Document section>

Q. The project description says, "The arguments to the bneg and bz instructions do not contribute entries of any kind to the .syms file." But what if I have something like "bz $4 done", and this is the only place where the symbol "done" is used. Does it contribute the entry "done n 1234" instead of "done n 1234 bz 0050", or does it contribute no entry at all?
A. If the symbol "done" is never defined anywhere in the program, the bz that uses it will not contribute any symbol table entries. (Actually that's a situation that you don't have to worry about.) If "done" is defined somewhere, the definition will appear in the table, but the use by the bz will not.
Q. The specification says (in the "Input and output format" section) that "any reference to an undefined symbol in ld, st, ... should be assembled into assembled into a sequence of 1's of the appropriate length." But none of the arguments to ld and st are symbols.
A. Correct. I fixed the problem specification.
Q. What's a good implementation for the symbol table?
A. You don't need to do anything fancy. A simple expandable array or linked list is fine.

Written tasks>
**1)** In the assembler project FAQ, what kind of implementation is suggested as fine for the symbol table?
**2)** Continue the assembler project FAQ from the point where it stops.

Recorded information>
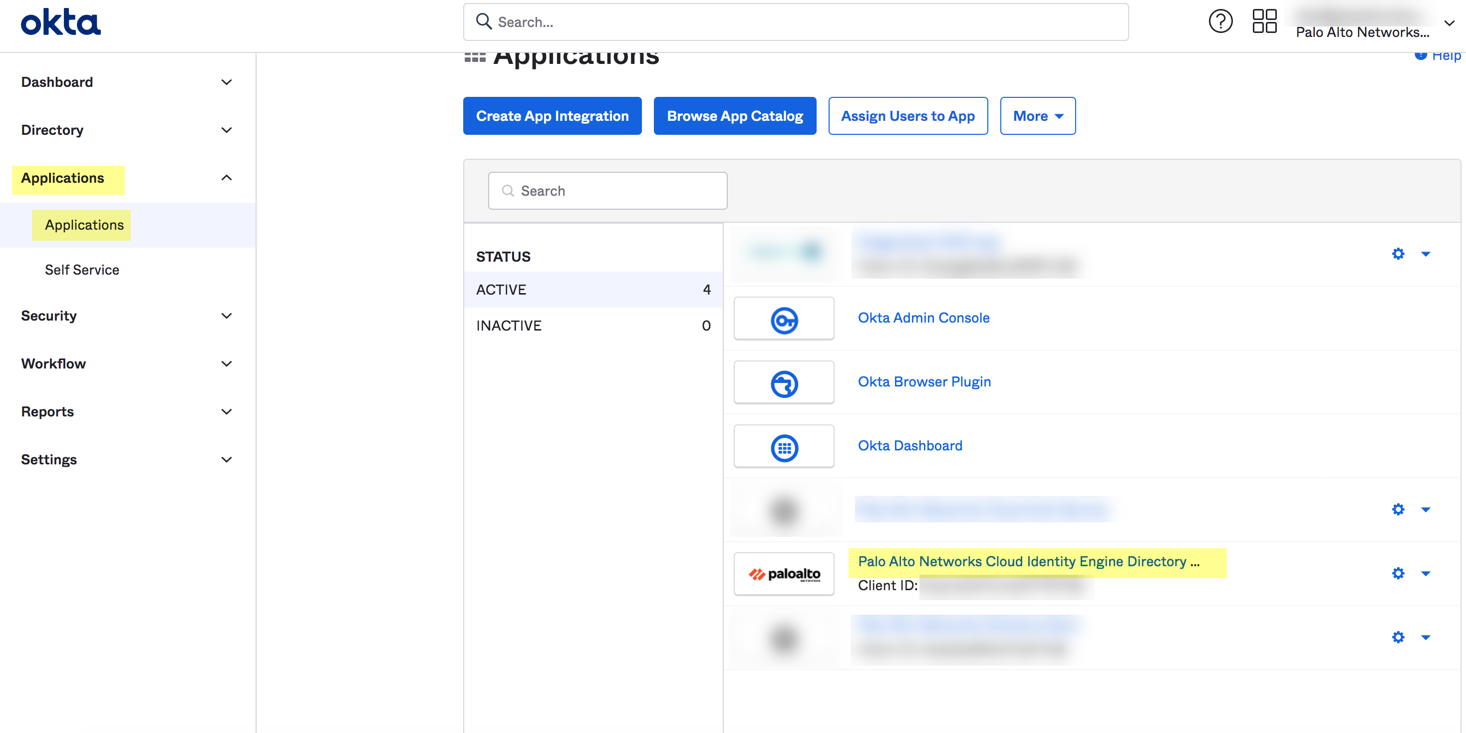Collapse the Applications section in sidebar

coord(227,178)
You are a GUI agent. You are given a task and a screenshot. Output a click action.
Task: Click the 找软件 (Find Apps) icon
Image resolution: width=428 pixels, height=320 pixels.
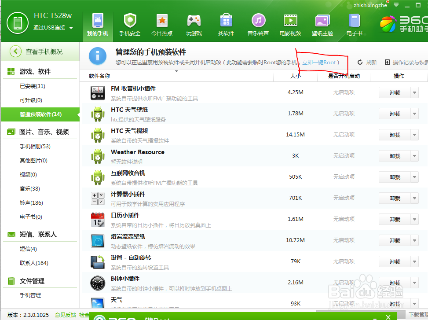click(226, 23)
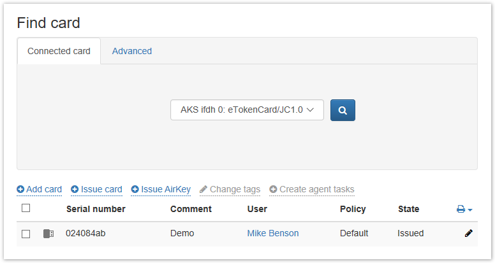This screenshot has height=263, width=495.
Task: Open the Mike Benson user link
Action: coord(272,233)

Answers below>
**1)** A simple expandable array or linked list.

**2)**
Q. Will the project be submitted normally as "submit proj1" on instructional computers. Also, will there be an autograder for this project that we can use to test?
A. You will use the "submit" command on the instructional computers to submit your project 1. A test script will appear shortly.
Q. Should we write in C or assembly language?
A. C.
Q. What will this project teach us?
A. A C program gets compiled to assembly language, then assembled. The assembled version gets linked with other modules to produce an executable program. This project is an in-depth introduction to the assembly stage. Later in the course, you will write some of a CAL16 linker and encounter a CAL16 interpreter, as well as writing a MIPS interpreter for project 3.